The suspension member can also be of some other suitable shape in its cross-sectional profile. In all cases the grooving of the traction sheaves must be made to correspond to the belt.

It is also obvious to the person skilled in the art that the auxiliary hoist can be structurally and functionally different than what is presented in the preceding by means of the three embodiments.

Claims

1. Installation arrangement for an elevator in an elevator hoistway, which installation arrangement comprises at least a suspension member aligned downwards from the top part of the elevator hoistway, in connection with which suspension member is, at least during the installation of the elevator car, an installation hoist arranged to move while supported by the suspension member, and in which installation arrangement at least the guide rails of the elevator and the elevator car traveling guided by the guide rails are installed in the elevator hoistway, wherein an auxiliary hoist provided with a hoisting means is fitted onto the suspension member, which auxiliary hoist is arranged to move reciprocally in the vertical direction along the suspension member.

2. Installation arrangement for an elevator according to claim 1, wherein the installation hoist and the auxiliary hoist are fitted onto the same suspension member, and in that the traction sheave of both hoists is arranged to move the hoist along the suspension member with its rotational movement.

3. Installation arrangement for an elevator according to claim 1, wherein the suspension member is a toothed belt.

4. Installation arrangement for an elevator according to claim 1, wherein the toothing of the suspension member on the surface transmitting the kinetic energy of the suspension member is with respect to the longitudinal direction of the suspension member essentially one of the following: transverse and straight; transverse and curved; inclined in one direction; inclined in two directions; a V-shaped model, either open or solid from the tip; or some other suitable shape.

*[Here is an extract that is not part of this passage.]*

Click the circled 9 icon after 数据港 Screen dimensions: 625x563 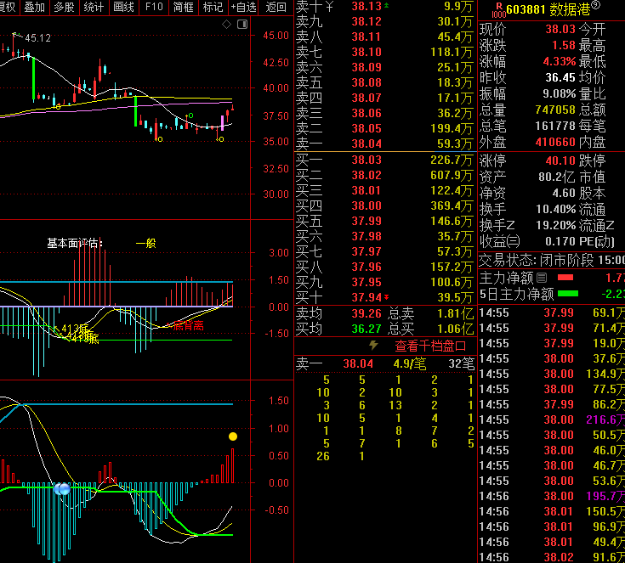coord(595,7)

5. Installation arrangement for an elevator according to claim 1, wherein the suspension member is V-shaped in its cross-section on the contact surface on the traction sheave.

6. Installation arrangement for an elevator according to claim 1, wherein the installation hoist and the auxiliary hoist each comprise their own traction sheave, which in terms of its outer rim is configured to correspond to the force-transmitting part or surface of the suspension member.

7. Installation arrangement for an elevator according to claim 1, wherein the auxiliary hoist is arranged to move on the suspension member in relation to the installation hoist.

8. Installation arrangement for an elevator according to claim 1, wherein the hoisting means of the auxiliary hoist is adjustable in length or is replaceable according to different hoisting purposes.